**Exercise brief:** Only the line containing "Click the Channels shuffle icon" and the lines after it, through the end of the entries, should be output exactly.

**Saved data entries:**
=== Section Start ===
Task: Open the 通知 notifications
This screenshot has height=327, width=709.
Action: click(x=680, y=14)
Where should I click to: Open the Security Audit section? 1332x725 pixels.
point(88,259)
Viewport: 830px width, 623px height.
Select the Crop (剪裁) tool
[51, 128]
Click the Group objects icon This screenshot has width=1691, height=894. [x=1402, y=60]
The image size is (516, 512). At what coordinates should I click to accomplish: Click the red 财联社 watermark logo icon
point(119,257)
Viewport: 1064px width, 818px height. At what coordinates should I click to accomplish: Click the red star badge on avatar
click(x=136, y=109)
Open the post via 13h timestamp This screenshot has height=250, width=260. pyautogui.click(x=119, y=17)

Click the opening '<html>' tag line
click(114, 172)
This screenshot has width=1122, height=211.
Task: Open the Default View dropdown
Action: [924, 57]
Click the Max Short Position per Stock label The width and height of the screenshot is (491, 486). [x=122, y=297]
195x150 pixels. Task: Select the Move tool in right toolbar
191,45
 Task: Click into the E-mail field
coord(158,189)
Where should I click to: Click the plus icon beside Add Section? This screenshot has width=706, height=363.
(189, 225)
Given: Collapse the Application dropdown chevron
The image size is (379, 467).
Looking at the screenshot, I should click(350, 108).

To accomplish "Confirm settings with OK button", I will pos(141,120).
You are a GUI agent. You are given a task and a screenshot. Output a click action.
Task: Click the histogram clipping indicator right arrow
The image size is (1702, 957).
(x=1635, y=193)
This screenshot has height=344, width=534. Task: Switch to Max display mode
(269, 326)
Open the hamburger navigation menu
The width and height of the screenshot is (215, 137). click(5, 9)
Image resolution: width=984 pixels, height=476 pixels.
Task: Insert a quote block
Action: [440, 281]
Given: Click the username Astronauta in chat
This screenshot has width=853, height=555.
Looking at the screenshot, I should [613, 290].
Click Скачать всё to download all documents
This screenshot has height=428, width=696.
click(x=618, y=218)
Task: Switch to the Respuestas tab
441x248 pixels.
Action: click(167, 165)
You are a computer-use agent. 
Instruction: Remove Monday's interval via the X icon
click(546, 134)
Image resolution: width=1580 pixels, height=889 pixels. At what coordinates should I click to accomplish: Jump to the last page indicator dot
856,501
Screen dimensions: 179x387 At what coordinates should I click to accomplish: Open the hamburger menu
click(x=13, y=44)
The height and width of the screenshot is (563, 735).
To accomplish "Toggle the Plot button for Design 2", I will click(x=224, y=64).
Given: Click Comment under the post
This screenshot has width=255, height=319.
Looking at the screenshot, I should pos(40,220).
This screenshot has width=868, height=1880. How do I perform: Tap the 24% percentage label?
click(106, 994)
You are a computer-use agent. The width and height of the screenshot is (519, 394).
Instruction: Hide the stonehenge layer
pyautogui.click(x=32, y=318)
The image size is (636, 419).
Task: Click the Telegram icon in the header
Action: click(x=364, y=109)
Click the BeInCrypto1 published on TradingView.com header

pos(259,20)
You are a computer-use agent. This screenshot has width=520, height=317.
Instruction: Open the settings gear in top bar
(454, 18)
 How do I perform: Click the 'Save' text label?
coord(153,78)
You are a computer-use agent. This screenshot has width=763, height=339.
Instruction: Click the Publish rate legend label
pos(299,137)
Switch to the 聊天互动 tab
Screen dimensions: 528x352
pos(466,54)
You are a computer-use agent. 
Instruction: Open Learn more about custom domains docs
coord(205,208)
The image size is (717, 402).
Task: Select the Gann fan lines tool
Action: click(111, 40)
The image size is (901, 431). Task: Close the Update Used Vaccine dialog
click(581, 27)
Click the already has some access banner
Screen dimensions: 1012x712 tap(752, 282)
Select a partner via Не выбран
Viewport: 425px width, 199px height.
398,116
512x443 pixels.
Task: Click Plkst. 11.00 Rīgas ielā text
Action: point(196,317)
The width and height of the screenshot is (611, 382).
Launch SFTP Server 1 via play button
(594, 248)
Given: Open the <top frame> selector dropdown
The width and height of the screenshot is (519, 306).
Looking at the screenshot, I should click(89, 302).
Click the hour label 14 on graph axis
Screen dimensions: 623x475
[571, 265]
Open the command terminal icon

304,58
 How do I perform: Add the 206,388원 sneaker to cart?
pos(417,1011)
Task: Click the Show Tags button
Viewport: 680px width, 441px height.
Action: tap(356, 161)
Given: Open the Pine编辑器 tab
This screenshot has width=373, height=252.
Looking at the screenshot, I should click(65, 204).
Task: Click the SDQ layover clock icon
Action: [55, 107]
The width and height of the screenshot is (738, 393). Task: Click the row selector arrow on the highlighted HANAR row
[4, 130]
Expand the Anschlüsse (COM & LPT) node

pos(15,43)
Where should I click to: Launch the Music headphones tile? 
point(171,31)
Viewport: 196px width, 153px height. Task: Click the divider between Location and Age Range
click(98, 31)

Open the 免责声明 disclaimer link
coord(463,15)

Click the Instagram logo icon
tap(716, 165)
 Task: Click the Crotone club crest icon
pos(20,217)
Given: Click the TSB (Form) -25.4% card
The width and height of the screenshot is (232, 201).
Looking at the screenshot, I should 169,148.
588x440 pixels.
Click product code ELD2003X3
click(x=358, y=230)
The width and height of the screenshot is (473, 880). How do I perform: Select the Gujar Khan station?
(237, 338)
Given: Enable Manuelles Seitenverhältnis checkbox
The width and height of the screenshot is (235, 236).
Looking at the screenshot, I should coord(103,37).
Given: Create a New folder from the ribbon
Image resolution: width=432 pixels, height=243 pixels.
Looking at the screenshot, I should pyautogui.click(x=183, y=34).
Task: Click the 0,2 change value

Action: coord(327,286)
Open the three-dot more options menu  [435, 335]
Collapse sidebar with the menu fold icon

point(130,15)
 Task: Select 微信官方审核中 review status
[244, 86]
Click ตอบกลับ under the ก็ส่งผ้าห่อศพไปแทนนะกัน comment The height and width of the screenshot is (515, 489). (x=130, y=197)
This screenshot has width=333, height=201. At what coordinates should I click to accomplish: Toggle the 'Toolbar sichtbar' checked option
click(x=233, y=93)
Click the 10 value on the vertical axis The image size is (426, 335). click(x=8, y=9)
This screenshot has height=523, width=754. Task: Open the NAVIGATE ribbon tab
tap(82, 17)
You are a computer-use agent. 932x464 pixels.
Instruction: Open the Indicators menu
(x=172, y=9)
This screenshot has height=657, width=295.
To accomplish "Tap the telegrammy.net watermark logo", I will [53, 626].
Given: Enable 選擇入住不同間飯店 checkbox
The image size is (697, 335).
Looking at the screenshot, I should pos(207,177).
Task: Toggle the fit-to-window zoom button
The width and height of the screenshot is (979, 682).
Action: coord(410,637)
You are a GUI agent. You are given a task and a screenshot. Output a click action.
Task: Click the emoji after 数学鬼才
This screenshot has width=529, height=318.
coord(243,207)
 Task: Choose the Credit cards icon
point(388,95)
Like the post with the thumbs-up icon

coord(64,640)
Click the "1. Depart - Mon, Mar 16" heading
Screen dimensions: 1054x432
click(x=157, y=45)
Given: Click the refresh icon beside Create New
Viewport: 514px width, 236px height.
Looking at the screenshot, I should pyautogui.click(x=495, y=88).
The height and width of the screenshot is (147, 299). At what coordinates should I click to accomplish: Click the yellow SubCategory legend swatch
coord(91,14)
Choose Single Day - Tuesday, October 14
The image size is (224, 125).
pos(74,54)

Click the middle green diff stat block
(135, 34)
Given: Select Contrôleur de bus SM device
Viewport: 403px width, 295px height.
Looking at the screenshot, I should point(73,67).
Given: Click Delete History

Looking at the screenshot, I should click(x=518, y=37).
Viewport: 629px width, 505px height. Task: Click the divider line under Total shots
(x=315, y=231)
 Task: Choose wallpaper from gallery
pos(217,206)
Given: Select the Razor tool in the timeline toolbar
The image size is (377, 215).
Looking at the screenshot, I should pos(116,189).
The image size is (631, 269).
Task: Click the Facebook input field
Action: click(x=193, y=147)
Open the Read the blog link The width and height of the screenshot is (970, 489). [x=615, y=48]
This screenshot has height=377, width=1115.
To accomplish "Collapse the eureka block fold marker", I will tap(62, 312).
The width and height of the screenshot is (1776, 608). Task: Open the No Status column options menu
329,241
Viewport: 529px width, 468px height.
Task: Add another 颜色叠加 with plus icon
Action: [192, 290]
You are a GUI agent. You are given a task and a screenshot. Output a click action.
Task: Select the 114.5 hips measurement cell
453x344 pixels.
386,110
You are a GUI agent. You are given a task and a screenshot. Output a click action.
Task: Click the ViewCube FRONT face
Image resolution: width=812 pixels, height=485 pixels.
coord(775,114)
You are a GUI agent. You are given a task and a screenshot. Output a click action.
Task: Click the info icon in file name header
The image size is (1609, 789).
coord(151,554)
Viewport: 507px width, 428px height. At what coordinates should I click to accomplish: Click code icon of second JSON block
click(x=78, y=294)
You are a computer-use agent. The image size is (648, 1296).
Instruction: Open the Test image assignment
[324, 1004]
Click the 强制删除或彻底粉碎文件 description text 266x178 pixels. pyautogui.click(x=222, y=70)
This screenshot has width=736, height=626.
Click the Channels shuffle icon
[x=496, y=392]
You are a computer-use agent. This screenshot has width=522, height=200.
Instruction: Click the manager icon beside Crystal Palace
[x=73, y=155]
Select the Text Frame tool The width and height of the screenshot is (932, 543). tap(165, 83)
=== Section End ===
**Output:**
Click the Channels shuffle icon
[x=496, y=392]
You are a computer-use agent. This screenshot has width=522, height=200.
Instruction: Click the manager icon beside Crystal Palace
[x=73, y=155]
Select the Text Frame tool The width and height of the screenshot is (932, 543). tap(165, 83)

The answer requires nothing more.